A global warming target is converted to a fossil fuel emissions target with the help of global climate-carbon-cycle models, which reveal that eventual warming depends on cumulative carbon emissions, not on the temporal history of emissions. The emission limit depends on climate sensitivity, but central estimates, including those in the upcoming Fifth Assessment of the Intergovernmental Panel on Climate Change, are that a 2 degrees C global warming limit implies a cumulative carbon emissions limit of the order of 1000 GtC. In comparing carbon emissions, note that some authors emphasize the sum of fossil fuel and deforestation carbon.

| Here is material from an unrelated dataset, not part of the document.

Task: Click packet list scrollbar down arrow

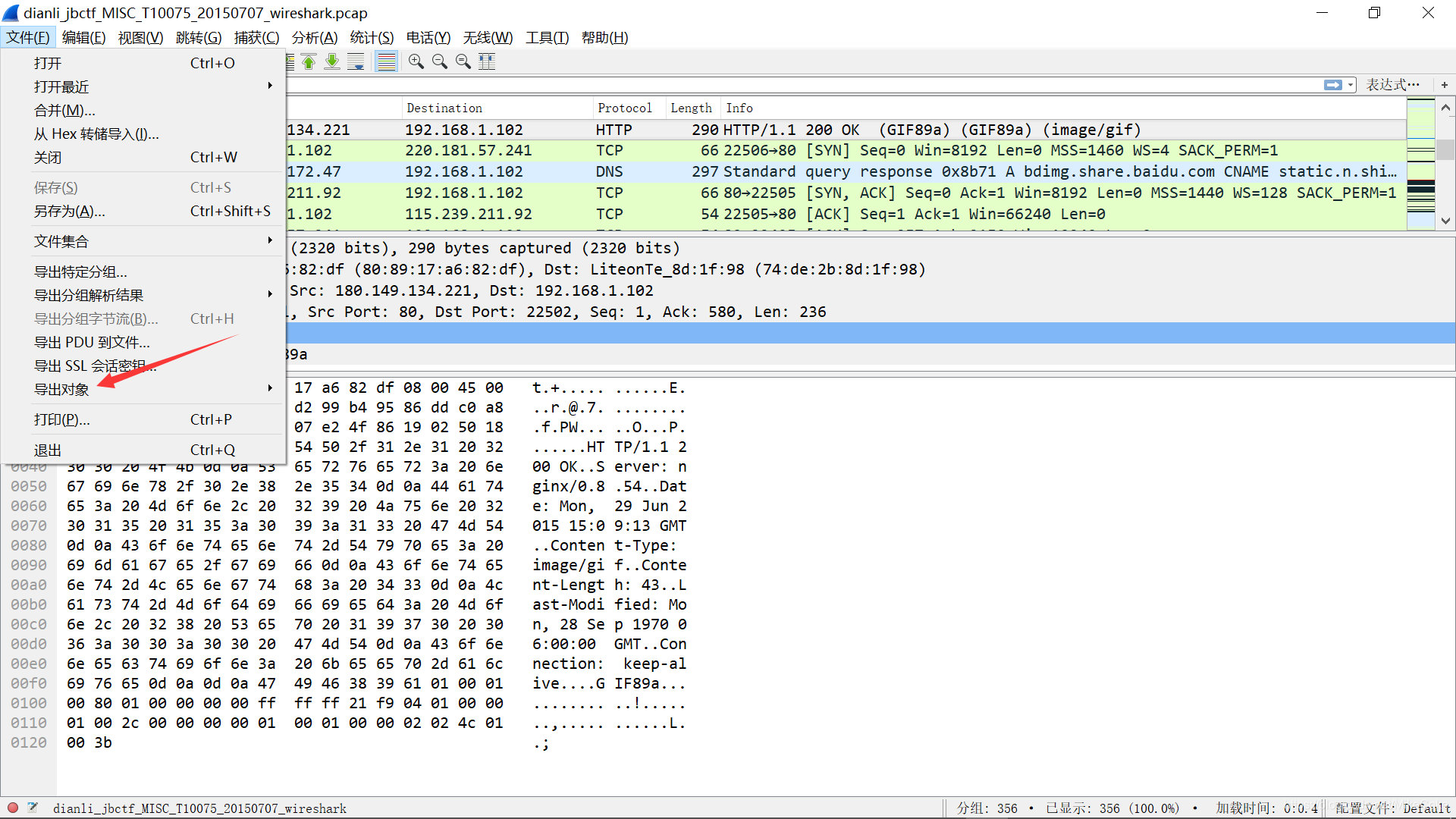Action: pyautogui.click(x=1445, y=221)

We bookkeep fossil fuel and deforestation carbon separately, because the larger fossil fuel term is known more accurately and this carbon stays in the climate system for hundreds of thousands of years. Thus fossil fuel carbon is the crucial human input that must be limited. Deforestation carbon is more uncertain and potentially can be offset on the century time scale by storage in the biosphere, including the soil, via reforestation and improved agricultural and forestry practices.

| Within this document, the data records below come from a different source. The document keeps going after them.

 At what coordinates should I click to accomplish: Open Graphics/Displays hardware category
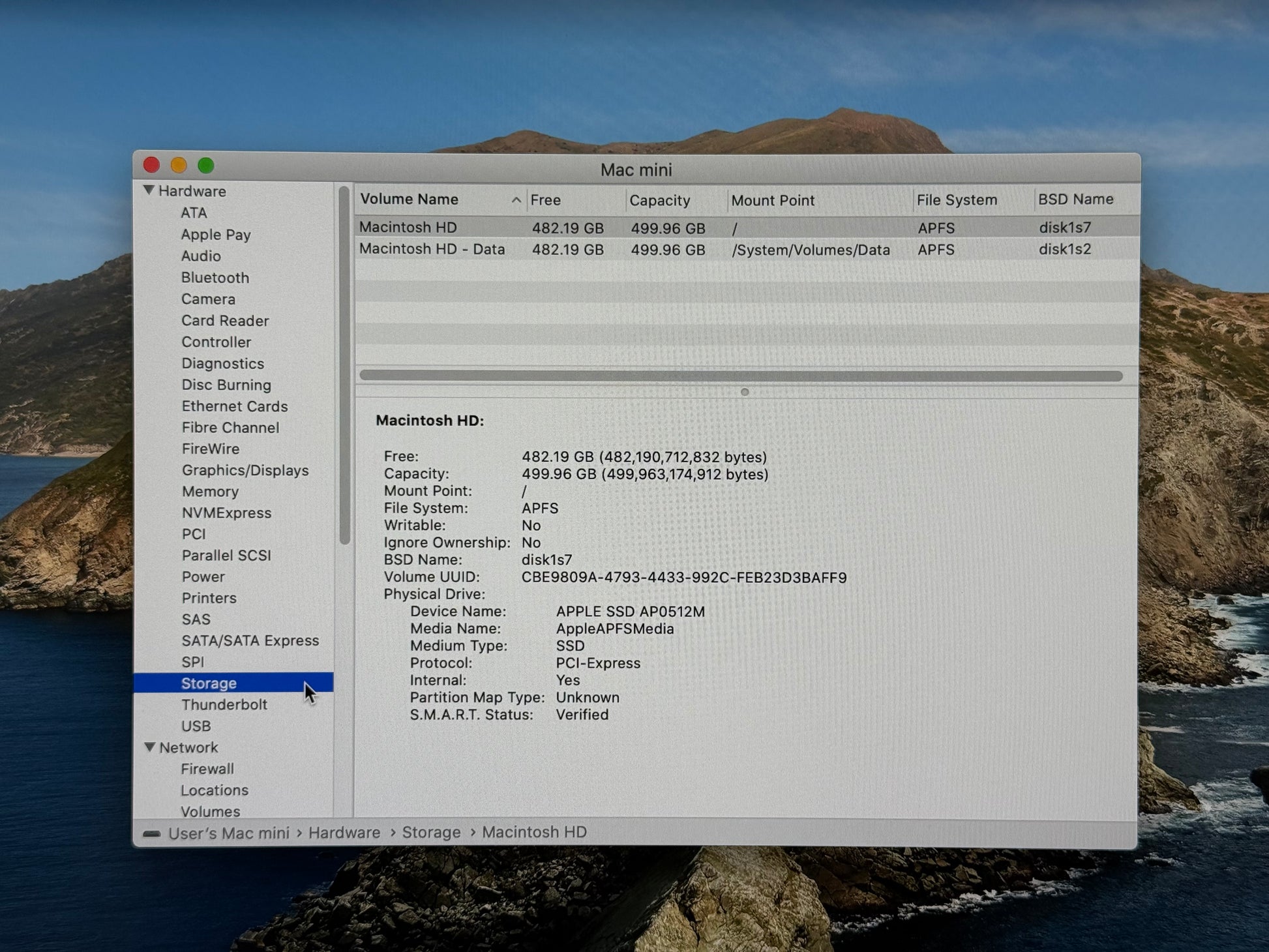click(245, 470)
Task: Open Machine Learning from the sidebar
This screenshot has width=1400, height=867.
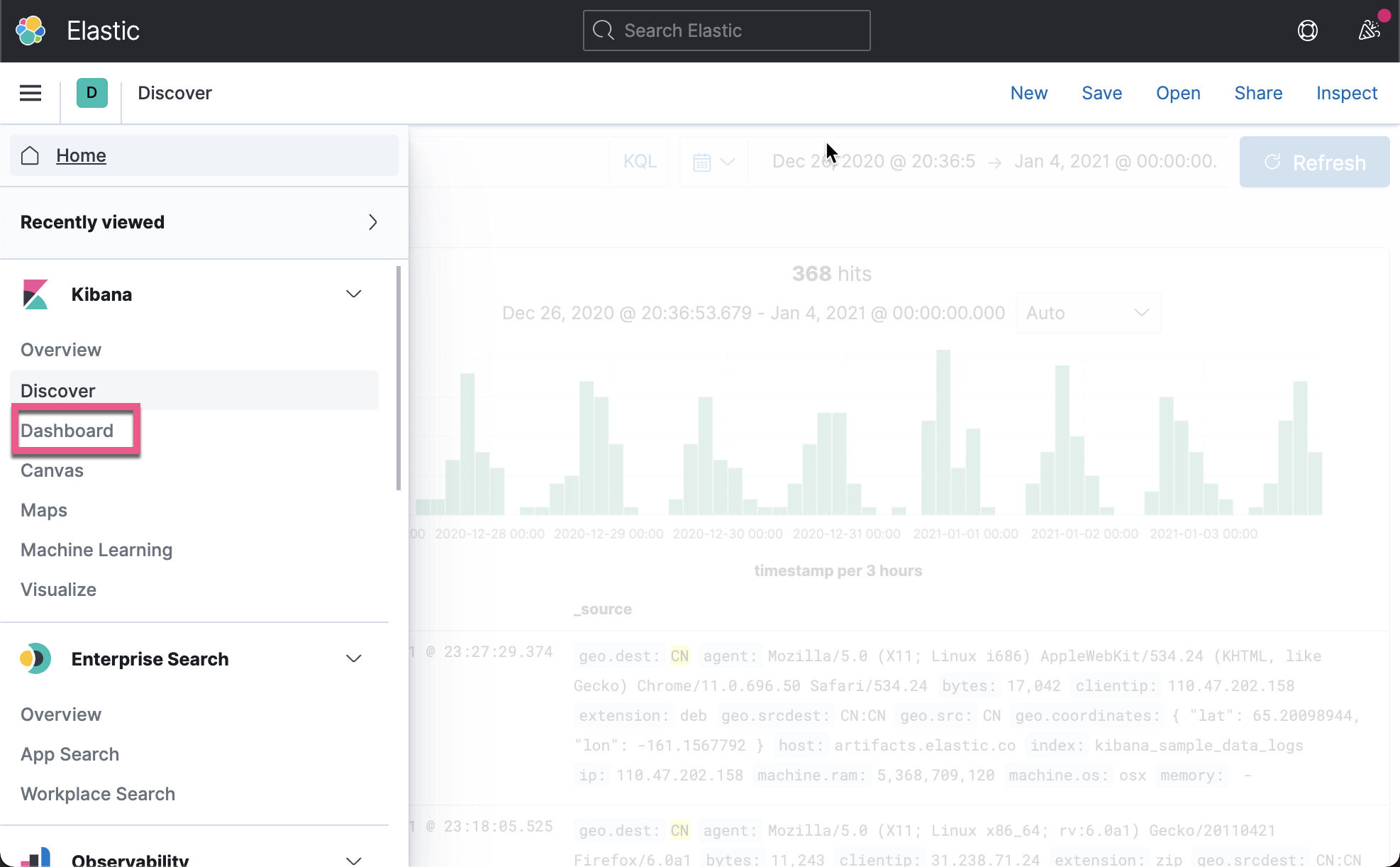Action: [x=96, y=549]
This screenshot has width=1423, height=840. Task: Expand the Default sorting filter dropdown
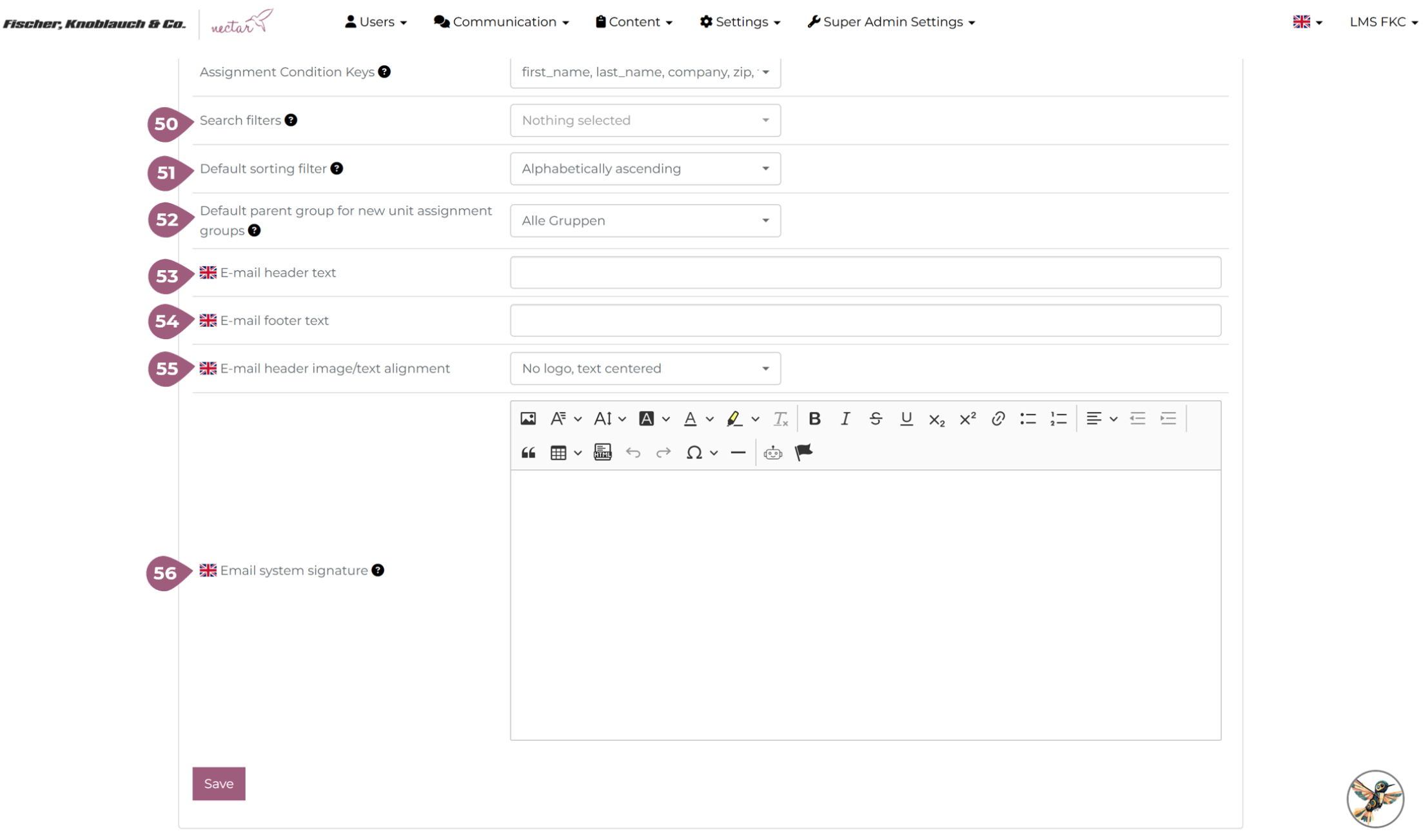point(645,169)
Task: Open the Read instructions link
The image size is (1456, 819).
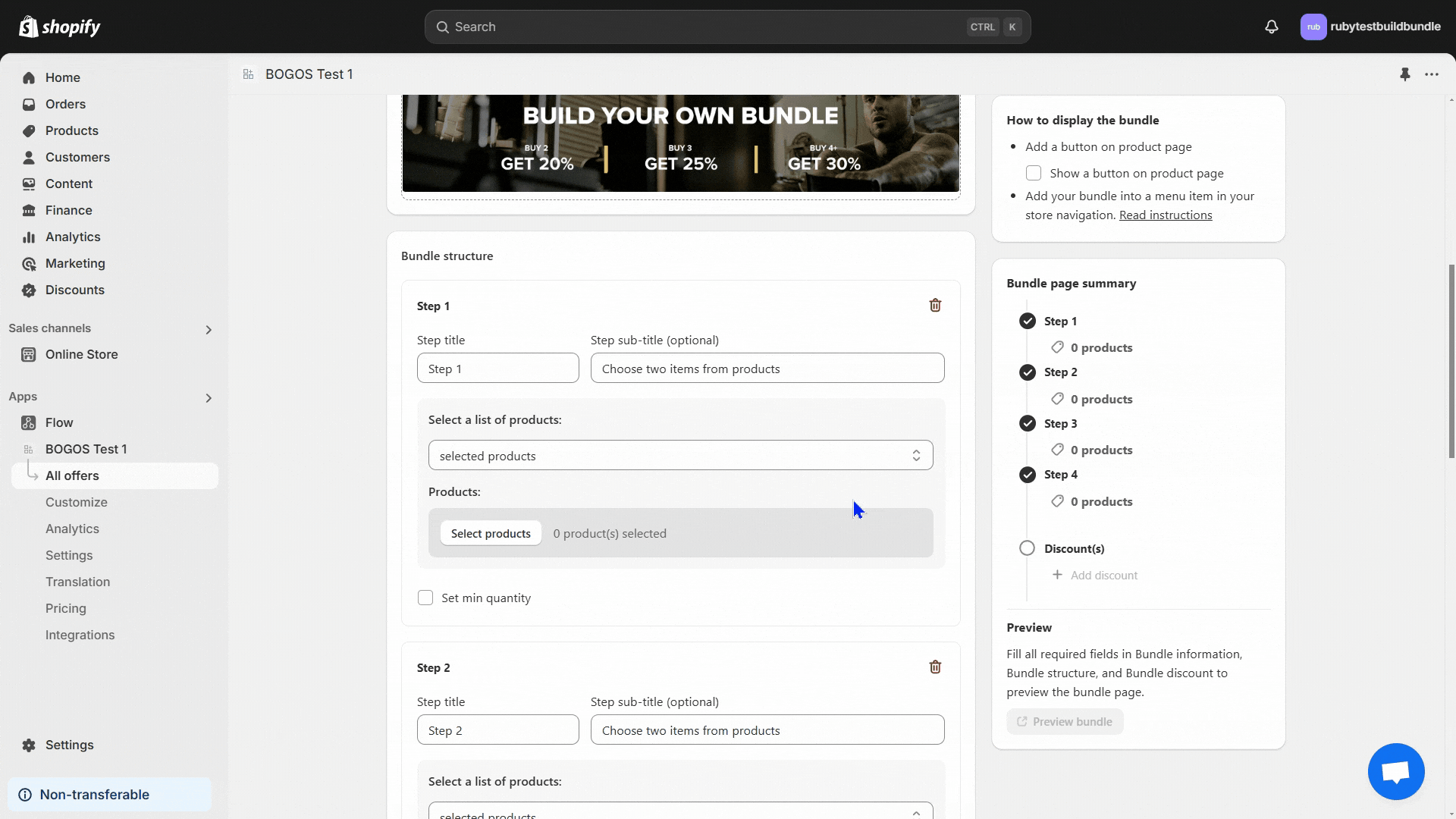Action: coord(1165,215)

There are sufficient fossil fuel resources to readily supply 1000 GtC, as fossil fuel emissions to date (370 GtC) are only a small fraction of potential emissions from known reserves and potentially recoverable resources (Fig. 2). Although there are uncertainties in reserves and resources, ongoing fossil fuel subsidies and continuing technological advances ensure that more and more of these fuels will be economically recoverable. As we will show, Earth’s paleoclimate record makes it clear that the CO2 produced by burning all or most of these fossil fuels would lead to a very different planet than the one that humanity knows.

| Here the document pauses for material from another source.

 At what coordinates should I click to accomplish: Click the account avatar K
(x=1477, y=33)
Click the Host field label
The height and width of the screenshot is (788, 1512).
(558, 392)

Our evaluation of a fossil fuel emissions limit is not based on climate models but rather on observational evidence of global climate change as a function of global temperature and on the fact that climate stabilization requires long-term planetary energy balance. We use measured global temperature and Earth’s measured energy imbalance to determine the atmospheric CO2 level required to stabilize climate at today’s global temperature, which is near the upper end of the global temperature range in the current interglacial period (the Holocene). We then examine climate impacts during the past few decades of global warming and in paleoclimate records including the Eemian period, concluding that there are already clear indications of undesirable impacts at the current level of warming and that 2 degrees C warming would have major deleterious consequences. We use simple representations of the carbon cycle and global temperature, consistent with observations, to simulate transient global temperature and assess carbon emission scenarios that could keep global climate near the Holocene range. Finally, we discuss likely overshooting of target emissions, the potential for carbon extraction from the atmosphere, and implications for energy and economic policies, as well as intergenerational justice."